Por coincidência, no dia de sua chegada houve o primeiro encontro de um círculo brasileiro de leitura criado em Stuttgart. Como eu tinha sido convidada, levei nosso amigo pra passear. Chegando lá, cada um tinha escolhido um de seus textos preferidos – poesia, contos, trechos de romances – para ler. Eu resolvi ler o belo texto do Daniel Estill, que foi um sucesso! Nosso Moleskine se esbaldou entre livros, vinho e salgadinhos, e até deu uns passinhos ao som de uma salsa tocada por um excelente grupo de saxofonistas alemães (a Maria e a Bianca teriam adorado!).
Agora o Moleskine está lá no blog do Hora de Poesia também, pra quem quiser ver.
http://horadepoesia-stuttgart.blogspot.com/
Mas não foi só o Daniel que fez sucesso. Todos ficaram impressionados com os dotes artísticos e a criatividade da turma da 50302, a começar pela criação dançante da Maria. Vejam só:
No dia seguinte, levei o Moleskine pra passear no consulado, onde ele foi recebido com todas honras.
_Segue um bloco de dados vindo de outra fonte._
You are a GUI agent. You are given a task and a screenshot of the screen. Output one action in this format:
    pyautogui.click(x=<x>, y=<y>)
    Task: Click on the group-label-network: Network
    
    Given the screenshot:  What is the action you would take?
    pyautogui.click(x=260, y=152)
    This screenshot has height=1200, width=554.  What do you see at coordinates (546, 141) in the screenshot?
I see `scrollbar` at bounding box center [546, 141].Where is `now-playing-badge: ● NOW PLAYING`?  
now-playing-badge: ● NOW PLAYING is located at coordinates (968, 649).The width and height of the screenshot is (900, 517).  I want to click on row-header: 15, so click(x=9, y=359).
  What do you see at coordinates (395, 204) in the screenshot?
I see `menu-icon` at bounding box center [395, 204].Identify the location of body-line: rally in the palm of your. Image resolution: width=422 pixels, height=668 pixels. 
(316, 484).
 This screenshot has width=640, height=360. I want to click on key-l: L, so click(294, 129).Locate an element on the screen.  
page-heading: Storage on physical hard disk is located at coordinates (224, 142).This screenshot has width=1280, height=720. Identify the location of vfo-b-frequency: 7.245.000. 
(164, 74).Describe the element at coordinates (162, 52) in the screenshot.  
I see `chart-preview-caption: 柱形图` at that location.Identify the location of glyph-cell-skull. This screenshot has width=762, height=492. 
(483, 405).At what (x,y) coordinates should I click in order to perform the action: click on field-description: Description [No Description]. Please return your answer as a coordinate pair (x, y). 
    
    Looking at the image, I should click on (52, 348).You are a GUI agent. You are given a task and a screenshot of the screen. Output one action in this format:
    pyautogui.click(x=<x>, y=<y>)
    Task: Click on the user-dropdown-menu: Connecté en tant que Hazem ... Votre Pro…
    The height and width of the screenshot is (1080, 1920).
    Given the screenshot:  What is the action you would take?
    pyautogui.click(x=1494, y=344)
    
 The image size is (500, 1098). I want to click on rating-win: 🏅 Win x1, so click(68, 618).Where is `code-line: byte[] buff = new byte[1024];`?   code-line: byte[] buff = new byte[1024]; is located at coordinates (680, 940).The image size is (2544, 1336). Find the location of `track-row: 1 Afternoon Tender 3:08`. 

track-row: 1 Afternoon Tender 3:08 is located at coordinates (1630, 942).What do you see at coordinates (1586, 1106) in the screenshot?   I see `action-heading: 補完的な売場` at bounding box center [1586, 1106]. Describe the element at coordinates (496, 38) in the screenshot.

Agora é por mãos à obra pro Moleskine ganhar a estrada pra Berlim e visitar a Renate!
Bete, de Stuttgart, finalzinho de outubro de 2008.







Outubro 31, 2008 at 7:32 am
Maria, parabéns pela dança das palavras!!! Muito criativo…
Julho 13, 2009 at 11:53 pm
Também achei lindo o poema que você escreveu sobre a dança da tradução, Maria!
Eu também vejo a interpretação como uma dança. Algumas vezes cheguei até a mencionar isto para alguns palestrantes que interpretei, brincando que precisaríamos acertar o nosso passo para a dança funcionar.